Saturday, April 08, 2006

Capote

I read Truman Capote's In Cold Blood my second semester of college. I was taking a class called "Murder" from an amazing professor. (Sure, he was arrogant but that's another post.) The class looked at reasons for, defenses of, and justifications related to murder. It's no wonder after I took this class I became a legal theory major. This book affected me the way only a handful of books have in my life. Hugo's Les Miserables and Harper Lee's To Kill a Mockingbird are two others that readily come to mind. But again, I'm wandering off topic. It's a story of a murder in Kansas in 1959. But it's not so much a "who dunnit" as a "why dunnit." I didn't know anything about Truman Capote when I first read In Cold Blood. I didn't know it was his last finished work. I didn't know that he had died as a result of years of alcoholism. And I didn't know how personally he took this non-fiction novel. But now I know. I just watched the movie "Capote" starring Philip Seymour Hoffman.
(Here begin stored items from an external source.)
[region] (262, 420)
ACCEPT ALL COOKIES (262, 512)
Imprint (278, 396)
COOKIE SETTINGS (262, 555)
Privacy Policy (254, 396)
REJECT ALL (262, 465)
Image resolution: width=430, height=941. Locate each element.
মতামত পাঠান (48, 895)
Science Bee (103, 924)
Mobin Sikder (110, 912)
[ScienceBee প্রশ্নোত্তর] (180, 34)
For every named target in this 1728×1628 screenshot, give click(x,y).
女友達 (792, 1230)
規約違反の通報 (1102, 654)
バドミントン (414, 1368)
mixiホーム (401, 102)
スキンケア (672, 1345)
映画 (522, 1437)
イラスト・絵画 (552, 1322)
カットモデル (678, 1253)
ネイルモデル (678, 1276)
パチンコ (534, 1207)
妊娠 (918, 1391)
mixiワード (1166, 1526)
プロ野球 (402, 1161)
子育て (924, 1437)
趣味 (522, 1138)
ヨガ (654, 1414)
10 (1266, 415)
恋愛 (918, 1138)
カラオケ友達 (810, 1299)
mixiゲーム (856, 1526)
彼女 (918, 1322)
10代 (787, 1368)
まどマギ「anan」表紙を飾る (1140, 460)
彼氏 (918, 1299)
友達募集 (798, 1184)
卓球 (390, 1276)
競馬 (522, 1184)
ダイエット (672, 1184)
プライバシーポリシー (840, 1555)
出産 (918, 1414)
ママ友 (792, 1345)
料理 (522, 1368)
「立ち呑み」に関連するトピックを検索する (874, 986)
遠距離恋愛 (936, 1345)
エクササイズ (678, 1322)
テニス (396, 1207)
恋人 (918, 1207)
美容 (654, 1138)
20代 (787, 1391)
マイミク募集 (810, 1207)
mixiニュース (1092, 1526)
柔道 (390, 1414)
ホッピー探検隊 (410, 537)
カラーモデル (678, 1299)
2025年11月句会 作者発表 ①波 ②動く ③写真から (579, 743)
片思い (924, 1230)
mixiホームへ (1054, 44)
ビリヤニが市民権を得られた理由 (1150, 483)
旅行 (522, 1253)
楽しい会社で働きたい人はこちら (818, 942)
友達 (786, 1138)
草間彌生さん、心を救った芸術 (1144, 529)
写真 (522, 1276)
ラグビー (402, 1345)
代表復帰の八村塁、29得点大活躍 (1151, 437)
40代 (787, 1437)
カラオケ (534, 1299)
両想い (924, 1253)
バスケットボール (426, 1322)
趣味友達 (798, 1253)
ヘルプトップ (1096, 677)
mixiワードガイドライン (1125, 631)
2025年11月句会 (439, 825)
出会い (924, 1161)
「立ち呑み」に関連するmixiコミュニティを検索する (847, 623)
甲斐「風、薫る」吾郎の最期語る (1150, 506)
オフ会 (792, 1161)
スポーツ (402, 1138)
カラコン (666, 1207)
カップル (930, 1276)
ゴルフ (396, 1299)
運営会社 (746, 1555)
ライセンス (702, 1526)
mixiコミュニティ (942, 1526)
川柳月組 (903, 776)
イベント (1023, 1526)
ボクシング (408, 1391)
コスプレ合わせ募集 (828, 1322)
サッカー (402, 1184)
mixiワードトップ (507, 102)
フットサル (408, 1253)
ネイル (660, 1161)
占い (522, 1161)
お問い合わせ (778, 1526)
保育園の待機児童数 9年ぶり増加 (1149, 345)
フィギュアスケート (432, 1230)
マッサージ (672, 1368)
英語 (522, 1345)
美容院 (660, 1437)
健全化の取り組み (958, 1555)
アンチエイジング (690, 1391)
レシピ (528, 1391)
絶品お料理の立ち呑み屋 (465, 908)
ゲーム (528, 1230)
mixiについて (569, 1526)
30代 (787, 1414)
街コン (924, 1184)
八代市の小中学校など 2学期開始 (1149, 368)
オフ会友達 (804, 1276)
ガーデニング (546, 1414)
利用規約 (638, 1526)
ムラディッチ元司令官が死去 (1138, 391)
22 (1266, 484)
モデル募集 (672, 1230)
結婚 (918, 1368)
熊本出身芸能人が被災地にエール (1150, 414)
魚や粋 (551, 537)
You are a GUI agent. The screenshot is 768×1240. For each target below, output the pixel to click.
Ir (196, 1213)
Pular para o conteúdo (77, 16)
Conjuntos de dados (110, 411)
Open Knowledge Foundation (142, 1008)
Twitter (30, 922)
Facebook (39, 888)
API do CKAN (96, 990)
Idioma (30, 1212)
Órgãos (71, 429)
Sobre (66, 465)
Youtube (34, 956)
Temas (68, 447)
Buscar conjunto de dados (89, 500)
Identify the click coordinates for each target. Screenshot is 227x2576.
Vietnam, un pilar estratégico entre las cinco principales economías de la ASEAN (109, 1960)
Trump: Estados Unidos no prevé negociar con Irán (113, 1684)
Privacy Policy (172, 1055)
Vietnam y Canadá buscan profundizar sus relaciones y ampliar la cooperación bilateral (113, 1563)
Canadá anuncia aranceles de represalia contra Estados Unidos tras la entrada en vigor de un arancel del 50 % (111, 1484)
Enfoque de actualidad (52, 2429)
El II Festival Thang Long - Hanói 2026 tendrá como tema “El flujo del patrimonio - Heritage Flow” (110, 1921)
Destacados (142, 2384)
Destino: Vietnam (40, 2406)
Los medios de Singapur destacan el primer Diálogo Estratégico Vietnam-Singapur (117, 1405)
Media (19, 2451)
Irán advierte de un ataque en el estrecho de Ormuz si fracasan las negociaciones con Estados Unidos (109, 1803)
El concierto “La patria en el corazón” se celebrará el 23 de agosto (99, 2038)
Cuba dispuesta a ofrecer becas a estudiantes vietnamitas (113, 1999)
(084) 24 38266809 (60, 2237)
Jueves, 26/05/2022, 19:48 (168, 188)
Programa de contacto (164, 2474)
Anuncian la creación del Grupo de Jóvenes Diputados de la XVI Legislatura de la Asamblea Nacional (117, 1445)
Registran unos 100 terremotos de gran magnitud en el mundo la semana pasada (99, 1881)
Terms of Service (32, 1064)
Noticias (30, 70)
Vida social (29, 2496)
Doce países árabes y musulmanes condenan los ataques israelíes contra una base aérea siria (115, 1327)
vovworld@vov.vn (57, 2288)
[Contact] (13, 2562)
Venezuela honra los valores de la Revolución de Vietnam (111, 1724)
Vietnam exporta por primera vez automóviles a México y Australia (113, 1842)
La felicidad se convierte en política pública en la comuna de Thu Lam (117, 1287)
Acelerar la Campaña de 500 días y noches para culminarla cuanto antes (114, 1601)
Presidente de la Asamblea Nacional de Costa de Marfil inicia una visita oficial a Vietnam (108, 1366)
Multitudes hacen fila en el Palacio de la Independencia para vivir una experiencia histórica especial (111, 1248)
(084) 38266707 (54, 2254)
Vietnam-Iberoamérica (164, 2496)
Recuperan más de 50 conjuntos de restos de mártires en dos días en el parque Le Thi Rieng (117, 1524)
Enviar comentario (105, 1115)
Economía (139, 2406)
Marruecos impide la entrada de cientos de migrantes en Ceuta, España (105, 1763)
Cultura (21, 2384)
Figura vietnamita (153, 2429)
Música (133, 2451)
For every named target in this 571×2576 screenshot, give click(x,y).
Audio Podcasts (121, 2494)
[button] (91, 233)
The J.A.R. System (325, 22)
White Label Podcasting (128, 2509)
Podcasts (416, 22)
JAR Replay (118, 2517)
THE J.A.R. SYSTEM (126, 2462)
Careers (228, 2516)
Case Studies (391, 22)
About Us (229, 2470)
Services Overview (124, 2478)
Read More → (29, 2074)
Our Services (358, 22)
If you have any doubts about his oscar win, you haven't seen this movie. He is amazing. He truly is Capote. You watch him go through the process of writing the book. It isn't sensational or glorifying the murders. It's a gut-wrenching portrayal of a man who slowly loses his soul trying to get the story he desires. Slowly, Capote descends into alcohol and you almost can't blame him. The movie brought me to tears. And if you haven't seen it, you should.